Yes, I’m probably being harsh - as I’m reliably informed that self-intoxication by certain beverages not only makes this episode tolerable but indeed enjoyable - but we really have seen all this shtick done before and much, much better. Investigating a man’s death by examining how he lived his life? Pretty much every cop show going. The loveable, geeky everyman who just dreams of a world beyond the humdrum and manages to save the day and make a connection with the show’s bit of glam before being abandoned to his fate? Well, Marc Warren et al pretty much bagged that one last June. There’s nothing particularly wrong with 'Random Shoes', but there’s nothing particularly right with it either. Like something you’d buy from the Innovations catalogue, or one of those bodily organs which thanks to evolution no longer plays any significant part, you’re left wondering - just as the fourth Doctor once did - as to what it’s for?!?

Perhaps next week Jack will discover a box-set of Angel and realise how his character has been reduced to a tired Xerox of his Season One self instead…

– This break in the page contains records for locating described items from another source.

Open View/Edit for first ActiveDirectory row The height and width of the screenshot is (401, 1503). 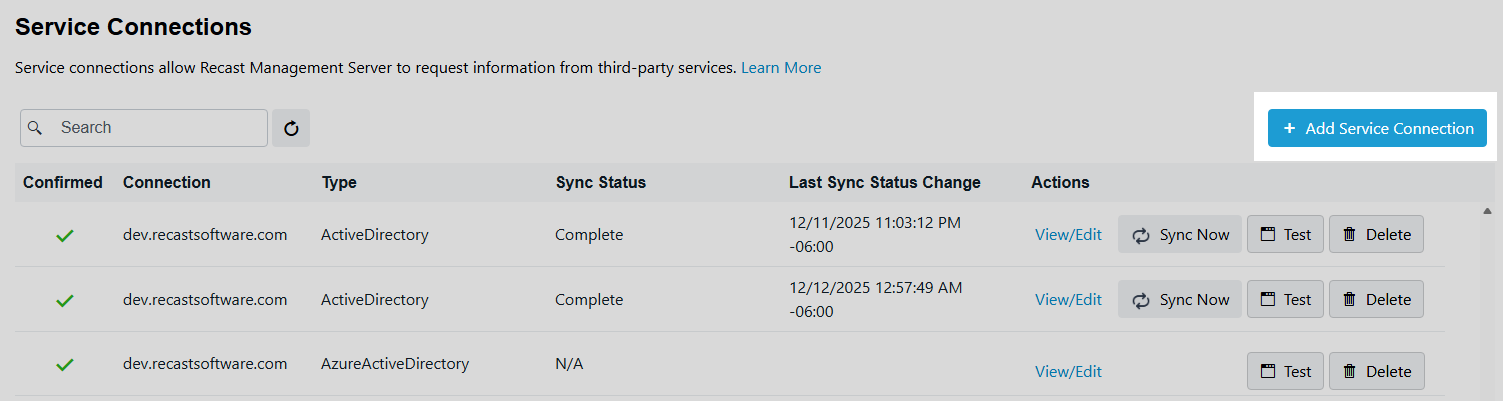pos(1068,235)
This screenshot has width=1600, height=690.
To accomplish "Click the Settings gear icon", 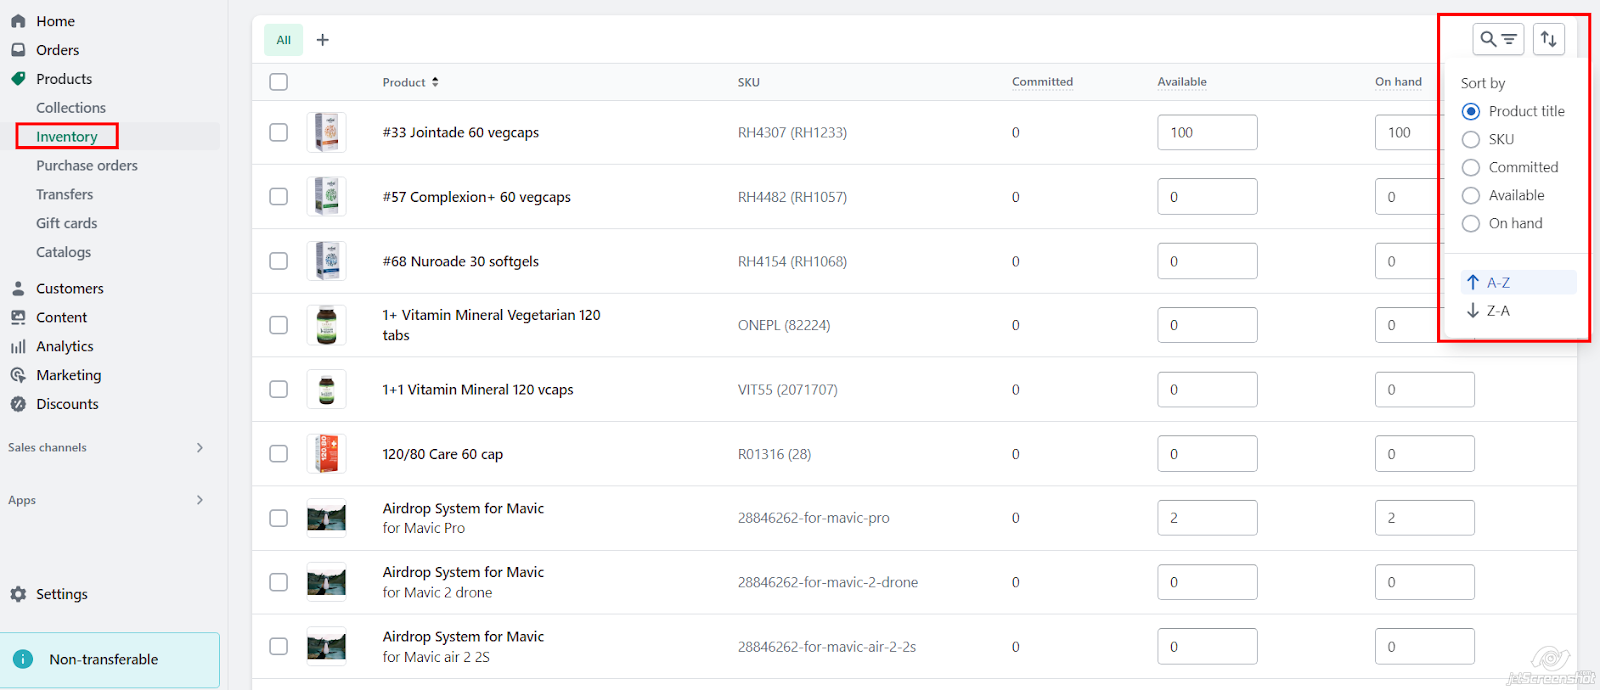I will (18, 594).
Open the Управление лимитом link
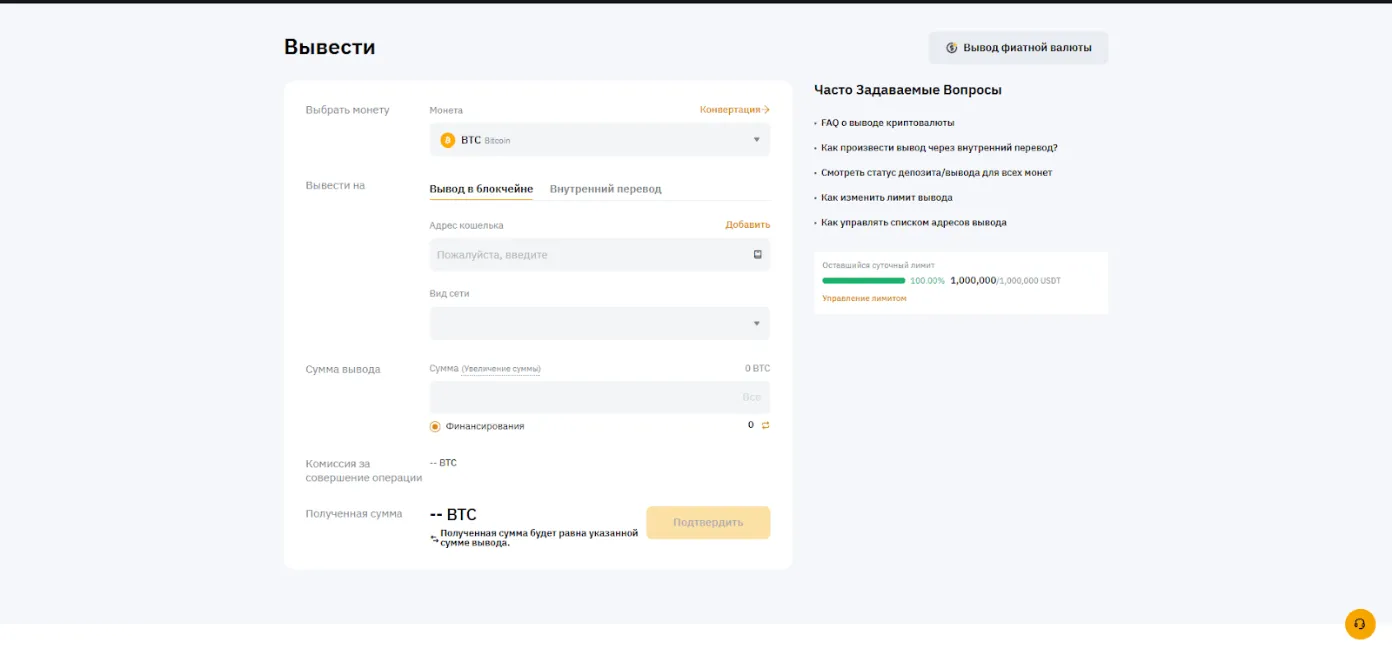 coord(864,298)
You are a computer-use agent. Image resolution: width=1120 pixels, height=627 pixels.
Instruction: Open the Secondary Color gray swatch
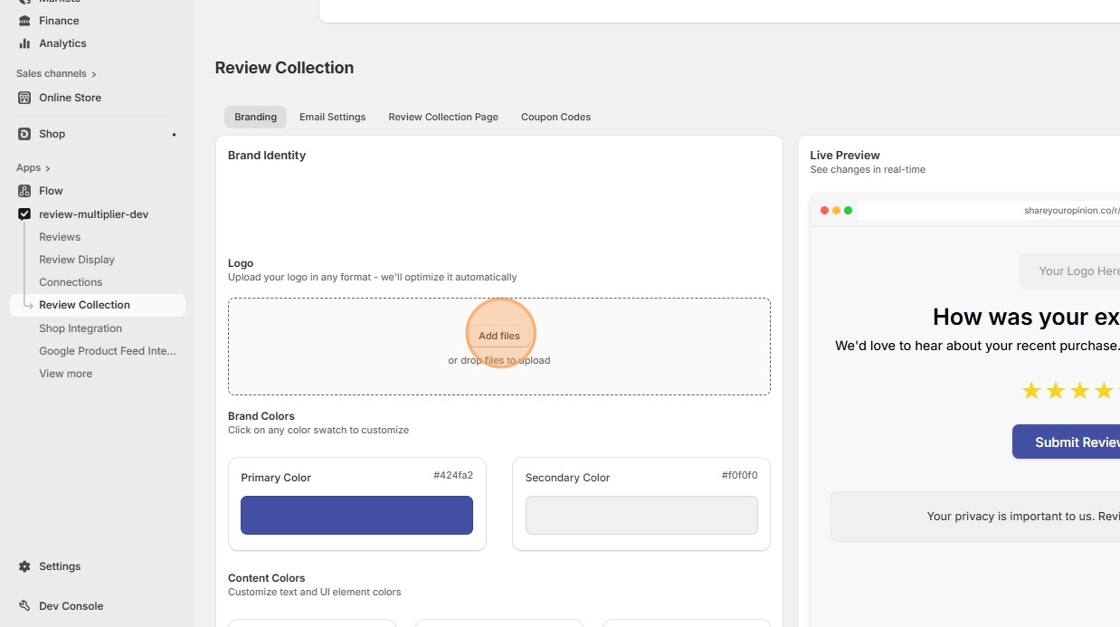pos(641,515)
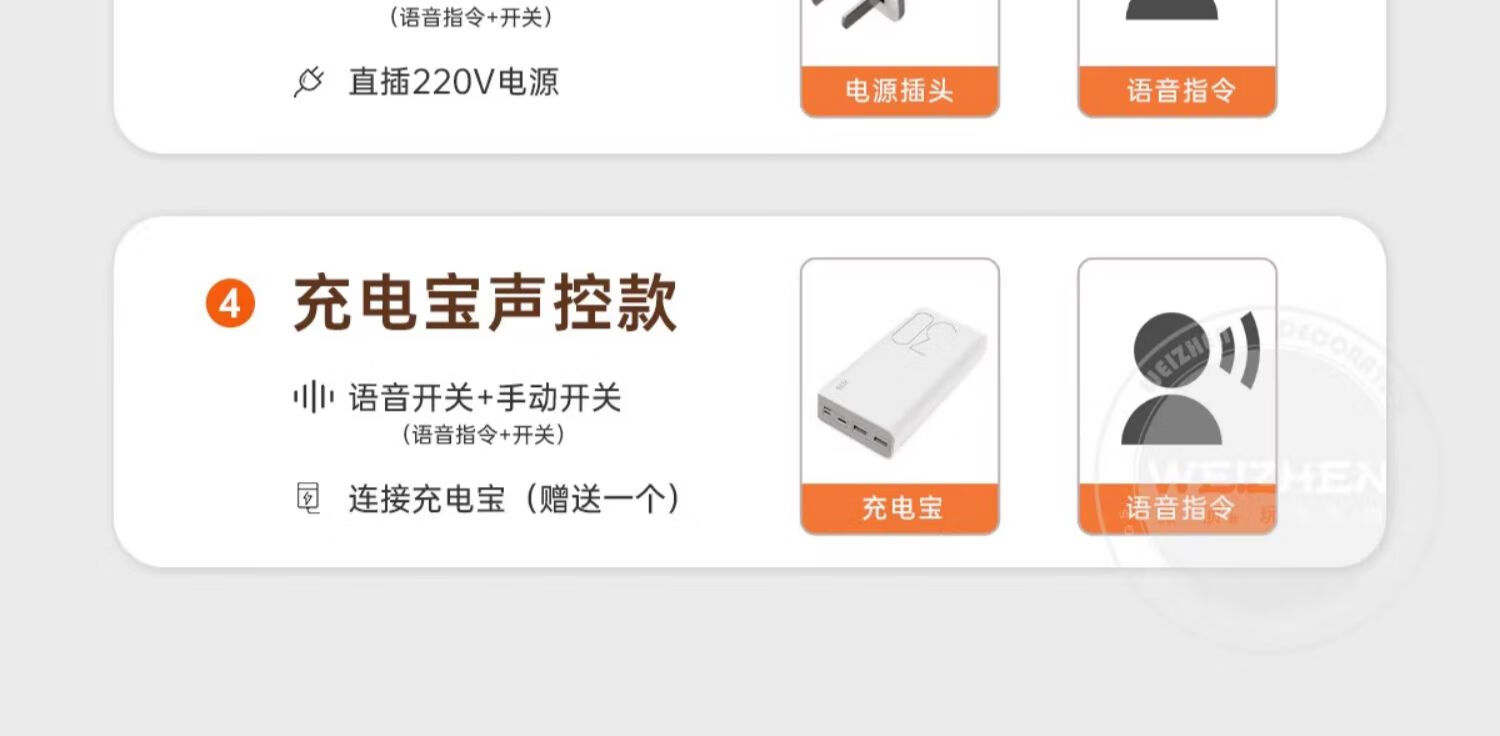
Task: Click the 语音开关+手动开关 text
Action: pos(485,398)
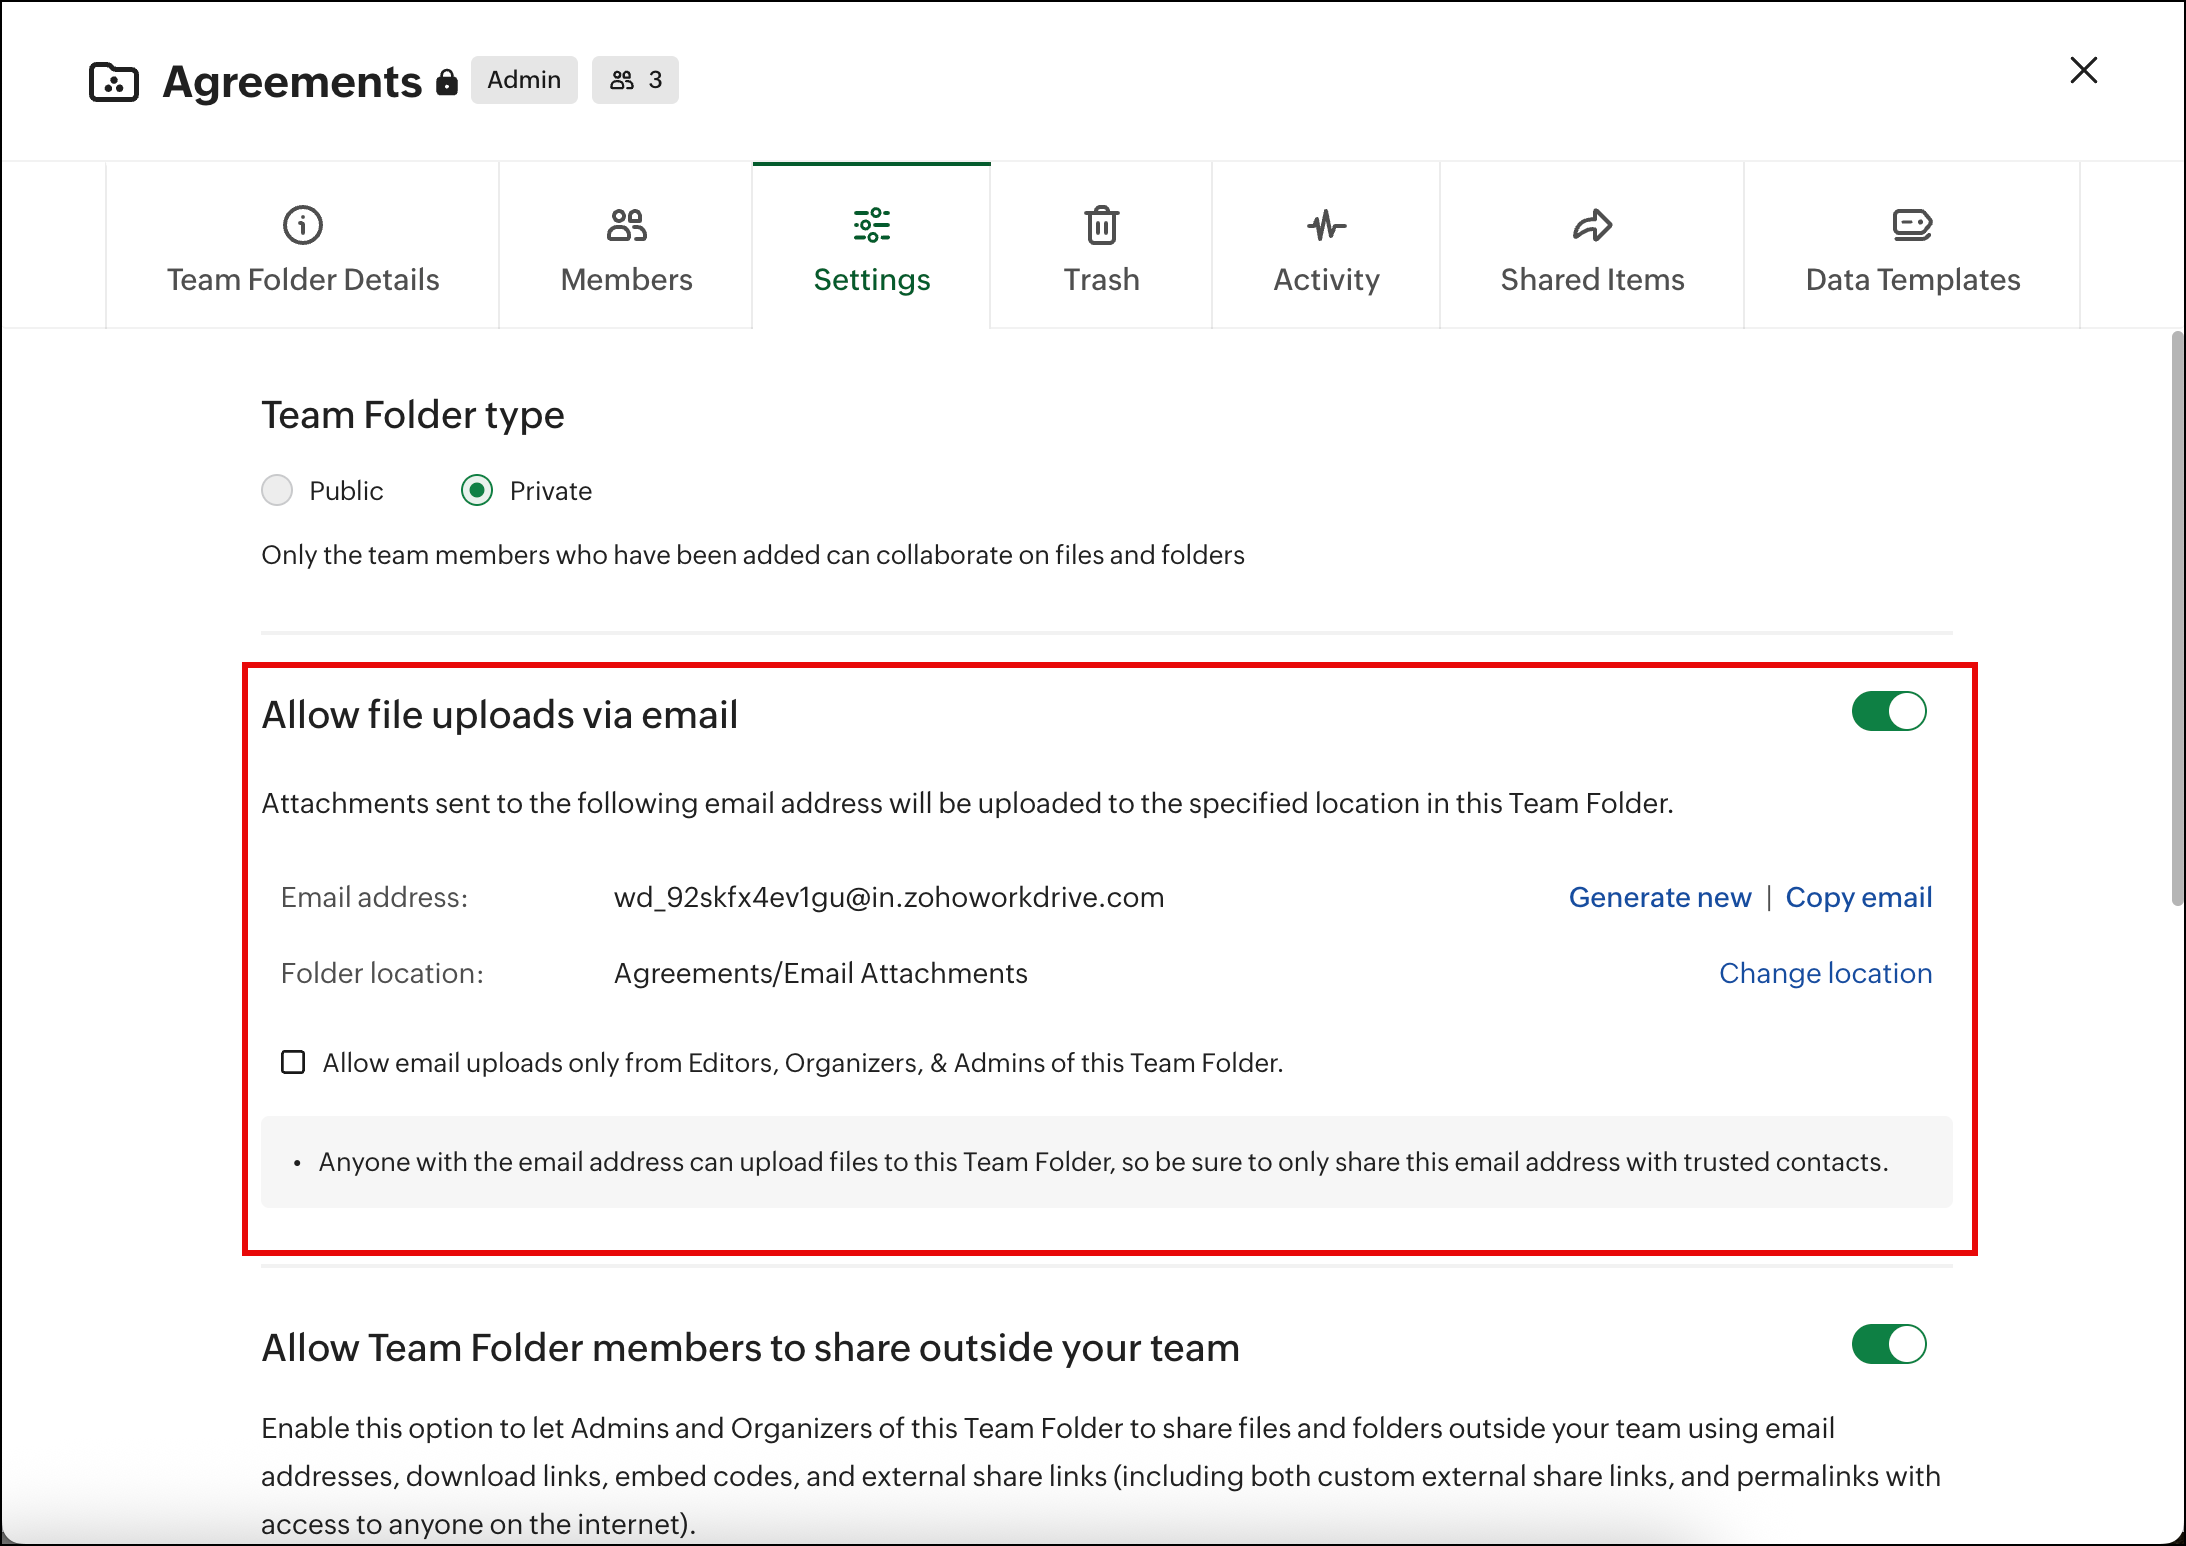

And it’s hard to raise any interest in a piece of drama in which the main tension comes from two blokes ripping off a supposed mate as to the value of some e-bay trinket. As with most Torchwood episodes you’re left feeling that this is all going somewhere, only for the resolution to leave you feeling as flat as the proverbial pancake. So what if Eugene’s naïve dream of life beyond the stars turns out to be real, when all it achieves for him is the sight of his estranged, grieving parents and a completely non-sensical ability to save pretty Welsh girls from a similar fate. Hardly a life - or indeed, death - lesson that I’ll ever want to learn.

Coming across like a Richard Curtis film squeezed through the emotional wroughtness of the RTD mincer, 'Random Shoes' is a far too late attempt to instil Torchwood with a bit of heart. And if this is the result, bring back the OTT swearing and horny aliens tout-de-suite!

But what do I know? Adam Stone probably loved it…

(The Torchwood Book of How-To-Rip-Off-Every-Genre-Show-Going Facts has this to say about Random Shoes: the six minutes during which this episode displayed the CBBC logo was a deliberate attempt to inveigle our youth into this corrupt, God-less excuse for a television show. The bastards.)